What to produce. Switch "screenshot" to "image" wherever it occurs in the records below, and write all of the records out again with no other change.

******

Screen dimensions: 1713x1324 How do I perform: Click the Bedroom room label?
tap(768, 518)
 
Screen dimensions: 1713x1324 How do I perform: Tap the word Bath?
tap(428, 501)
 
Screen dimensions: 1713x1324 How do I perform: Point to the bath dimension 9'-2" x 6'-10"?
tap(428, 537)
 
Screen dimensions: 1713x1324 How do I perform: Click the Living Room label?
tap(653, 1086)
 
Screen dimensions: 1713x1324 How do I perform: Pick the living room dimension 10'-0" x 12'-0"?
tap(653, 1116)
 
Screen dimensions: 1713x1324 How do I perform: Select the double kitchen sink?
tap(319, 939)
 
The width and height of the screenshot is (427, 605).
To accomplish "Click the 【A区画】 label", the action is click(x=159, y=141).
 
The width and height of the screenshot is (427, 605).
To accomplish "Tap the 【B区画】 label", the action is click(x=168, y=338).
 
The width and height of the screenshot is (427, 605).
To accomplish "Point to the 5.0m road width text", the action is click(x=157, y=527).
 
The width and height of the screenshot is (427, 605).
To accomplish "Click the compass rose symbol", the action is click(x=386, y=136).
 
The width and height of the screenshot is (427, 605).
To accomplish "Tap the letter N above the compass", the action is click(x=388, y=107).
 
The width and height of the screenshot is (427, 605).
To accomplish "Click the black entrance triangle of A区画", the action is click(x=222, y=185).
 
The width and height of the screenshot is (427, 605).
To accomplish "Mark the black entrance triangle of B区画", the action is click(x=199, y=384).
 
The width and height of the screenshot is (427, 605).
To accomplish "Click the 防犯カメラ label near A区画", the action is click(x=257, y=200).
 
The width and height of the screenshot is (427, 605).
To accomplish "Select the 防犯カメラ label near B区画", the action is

******

Task answer.
Screen dimensions: 1713x1324 How do I perform: Click the Bedroom room label?
tap(768, 518)
 
Screen dimensions: 1713x1324 How do I perform: Tap the word Bath?
tap(428, 501)
 
Screen dimensions: 1713x1324 How do I perform: Point to the bath dimension 9'-2" x 6'-10"?
tap(428, 537)
 
Screen dimensions: 1713x1324 How do I perform: Click the Living Room label?
tap(653, 1086)
 
Screen dimensions: 1713x1324 How do I perform: Pick the living room dimension 10'-0" x 12'-0"?
tap(653, 1116)
 
Screen dimensions: 1713x1324 How do I perform: Select the double kitchen sink?
tap(319, 939)
 
The width and height of the image is (427, 605).
To accomplish "Click the 【A区画】 label", the action is click(x=159, y=141).
 
The width and height of the image is (427, 605).
To accomplish "Tap the 【B区画】 label", the action is click(x=168, y=338).
 
The width and height of the image is (427, 605).
To accomplish "Point to the 5.0m road width text", the action is click(x=157, y=527).
 
The width and height of the image is (427, 605).
To accomplish "Click the compass rose symbol", the action is click(x=386, y=136).
 
The width and height of the image is (427, 605).
To accomplish "Tap the letter N above the compass", the action is click(x=388, y=107).
 
The width and height of the image is (427, 605).
To accomplish "Click the black entrance triangle of A区画", the action is click(x=222, y=185).
 
The width and height of the image is (427, 605).
To accomplish "Mark the black entrance triangle of B区画", the action is click(x=199, y=384).
 
The width and height of the image is (427, 605).
To accomplish "Click the 防犯カメラ label near A区画", the action is click(x=257, y=200).
 
The width and height of the image is (427, 605).
To accomplish "Select the 防犯カメラ label near B区画", the action is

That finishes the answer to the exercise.